Abstract

Although biliary vesicles are considered to be the primary source of cholesterol found in cholesterol gallstones, difficulties in quantitatively separating the different cholesterol transport modes in bile still remain. Proton nuclear magnetic resonance spectroscopy ( 1H-NMR) offers an alternative approach. Investigations were carried out on both model biles and human gallbladder bile samples: (i) to follow the effect of increasing sodium glycocholate concentrations on the 1H-NMR spectra of arachidonic acid rich-phospholipid, and cholesterol-lecithin vesicles, (ii) to compare the concentrations of total phospholipids in bile determined enzymatically with those obtained by integration of the phospholipid choline head group resonance peak, and (iii) to examine the relationship between biliary cholesterol nucleation time (NT) and the areas of the biliary lipid 1H-NMR peaks.
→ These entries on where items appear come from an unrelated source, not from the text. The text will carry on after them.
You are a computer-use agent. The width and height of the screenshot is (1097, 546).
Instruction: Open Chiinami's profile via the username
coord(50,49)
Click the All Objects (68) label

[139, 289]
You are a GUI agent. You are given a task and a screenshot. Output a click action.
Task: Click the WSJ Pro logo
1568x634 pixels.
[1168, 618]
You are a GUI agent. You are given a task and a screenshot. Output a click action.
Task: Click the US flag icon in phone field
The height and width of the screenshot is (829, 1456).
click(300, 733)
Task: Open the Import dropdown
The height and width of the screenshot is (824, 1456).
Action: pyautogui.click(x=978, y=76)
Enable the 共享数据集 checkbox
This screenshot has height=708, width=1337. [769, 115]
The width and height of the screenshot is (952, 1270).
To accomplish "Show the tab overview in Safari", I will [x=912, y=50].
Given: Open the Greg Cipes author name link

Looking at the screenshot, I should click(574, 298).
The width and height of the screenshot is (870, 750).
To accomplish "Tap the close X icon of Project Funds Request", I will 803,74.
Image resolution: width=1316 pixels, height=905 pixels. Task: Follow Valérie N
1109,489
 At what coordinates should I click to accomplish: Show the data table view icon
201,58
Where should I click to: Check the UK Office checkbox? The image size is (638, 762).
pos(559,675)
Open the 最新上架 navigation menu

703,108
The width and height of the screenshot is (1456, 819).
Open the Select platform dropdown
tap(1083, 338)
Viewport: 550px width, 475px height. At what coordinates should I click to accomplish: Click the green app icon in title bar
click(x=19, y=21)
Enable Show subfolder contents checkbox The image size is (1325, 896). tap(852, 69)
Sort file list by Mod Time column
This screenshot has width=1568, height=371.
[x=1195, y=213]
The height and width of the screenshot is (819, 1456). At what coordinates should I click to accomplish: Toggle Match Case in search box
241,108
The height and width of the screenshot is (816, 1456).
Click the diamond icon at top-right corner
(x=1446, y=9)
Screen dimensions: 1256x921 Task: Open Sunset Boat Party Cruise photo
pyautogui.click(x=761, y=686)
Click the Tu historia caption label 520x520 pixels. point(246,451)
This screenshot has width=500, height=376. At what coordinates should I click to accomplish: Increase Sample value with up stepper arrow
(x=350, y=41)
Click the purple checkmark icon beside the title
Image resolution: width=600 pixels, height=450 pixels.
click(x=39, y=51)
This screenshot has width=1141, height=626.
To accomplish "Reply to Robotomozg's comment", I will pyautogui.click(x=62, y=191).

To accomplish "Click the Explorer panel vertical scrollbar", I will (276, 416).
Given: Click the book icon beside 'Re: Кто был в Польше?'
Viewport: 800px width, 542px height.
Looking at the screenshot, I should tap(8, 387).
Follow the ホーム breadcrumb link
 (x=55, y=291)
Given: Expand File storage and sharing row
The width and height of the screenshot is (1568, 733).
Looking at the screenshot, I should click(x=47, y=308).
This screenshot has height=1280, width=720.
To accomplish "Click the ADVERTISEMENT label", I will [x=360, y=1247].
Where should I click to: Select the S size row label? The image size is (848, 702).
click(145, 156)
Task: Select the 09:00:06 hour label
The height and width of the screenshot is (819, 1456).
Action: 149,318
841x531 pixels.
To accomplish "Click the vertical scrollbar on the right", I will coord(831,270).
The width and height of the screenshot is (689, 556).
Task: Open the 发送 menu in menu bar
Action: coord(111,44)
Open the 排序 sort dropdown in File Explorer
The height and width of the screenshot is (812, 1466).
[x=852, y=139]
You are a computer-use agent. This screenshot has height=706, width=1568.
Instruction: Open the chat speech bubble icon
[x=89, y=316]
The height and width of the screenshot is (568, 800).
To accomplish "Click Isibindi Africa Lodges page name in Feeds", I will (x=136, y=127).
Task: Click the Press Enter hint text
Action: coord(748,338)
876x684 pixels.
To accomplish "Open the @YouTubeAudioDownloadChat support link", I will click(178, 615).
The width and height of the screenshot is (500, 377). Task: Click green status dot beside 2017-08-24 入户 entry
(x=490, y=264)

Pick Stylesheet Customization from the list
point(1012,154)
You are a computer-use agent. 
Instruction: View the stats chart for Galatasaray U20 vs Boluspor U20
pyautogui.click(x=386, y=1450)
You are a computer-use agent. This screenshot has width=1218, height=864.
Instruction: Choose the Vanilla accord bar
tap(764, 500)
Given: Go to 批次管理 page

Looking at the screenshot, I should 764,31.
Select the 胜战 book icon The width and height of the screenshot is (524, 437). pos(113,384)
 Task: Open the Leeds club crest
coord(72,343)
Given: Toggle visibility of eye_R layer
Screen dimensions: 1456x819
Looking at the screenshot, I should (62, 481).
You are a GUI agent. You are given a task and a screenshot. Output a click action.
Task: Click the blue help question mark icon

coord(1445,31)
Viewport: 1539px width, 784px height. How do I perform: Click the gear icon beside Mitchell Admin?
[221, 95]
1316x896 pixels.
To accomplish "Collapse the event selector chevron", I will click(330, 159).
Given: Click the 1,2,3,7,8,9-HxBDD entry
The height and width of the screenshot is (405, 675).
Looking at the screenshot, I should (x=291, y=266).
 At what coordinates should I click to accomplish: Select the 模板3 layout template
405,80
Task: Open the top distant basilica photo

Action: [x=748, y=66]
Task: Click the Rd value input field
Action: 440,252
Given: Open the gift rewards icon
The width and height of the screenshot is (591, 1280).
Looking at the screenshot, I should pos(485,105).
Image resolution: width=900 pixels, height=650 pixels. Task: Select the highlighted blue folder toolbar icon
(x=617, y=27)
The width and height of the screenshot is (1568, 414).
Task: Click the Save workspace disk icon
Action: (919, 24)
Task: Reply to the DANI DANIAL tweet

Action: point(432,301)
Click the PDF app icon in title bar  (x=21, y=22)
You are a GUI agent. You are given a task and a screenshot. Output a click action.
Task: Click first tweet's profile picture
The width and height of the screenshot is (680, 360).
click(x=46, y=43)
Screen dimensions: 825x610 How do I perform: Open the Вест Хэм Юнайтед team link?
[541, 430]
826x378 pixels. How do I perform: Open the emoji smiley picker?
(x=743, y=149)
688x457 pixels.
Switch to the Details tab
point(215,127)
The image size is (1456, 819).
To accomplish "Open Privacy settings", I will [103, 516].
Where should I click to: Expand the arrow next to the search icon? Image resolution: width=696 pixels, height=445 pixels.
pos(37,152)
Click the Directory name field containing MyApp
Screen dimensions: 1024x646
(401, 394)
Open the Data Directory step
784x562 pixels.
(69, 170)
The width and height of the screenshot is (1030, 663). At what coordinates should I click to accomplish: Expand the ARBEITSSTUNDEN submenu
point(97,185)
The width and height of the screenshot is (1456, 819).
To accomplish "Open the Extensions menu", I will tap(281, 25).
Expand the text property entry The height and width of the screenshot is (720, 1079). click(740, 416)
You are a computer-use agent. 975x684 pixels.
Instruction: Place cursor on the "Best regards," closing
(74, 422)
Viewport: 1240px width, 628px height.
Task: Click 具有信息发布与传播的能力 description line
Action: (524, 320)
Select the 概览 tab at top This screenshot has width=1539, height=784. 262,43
It was found that the molecular motions of vesicle phospholipid, as determined by 1H-NMR, were restricted by saturation with cholesterol. In bile from patients with cholesterol gallstones, the reduced NMR fluidity of the phospholipid choline-head group indicated that the proportion of cholesterol-phospholipid vesicles containing more than 50% cholesterol, on a molar basis, was increased. The ratios of the N +(CH 3) 3 and = CH proton resonance peaks showed no overlap between samples with cholesterol gallstones and shorter NT and those with either no gallstones or pigment stones and longer NT. 1H-NMR spectroscopy indicates in a non-invasive manner those biles which are prone to cholesterol crystal formation.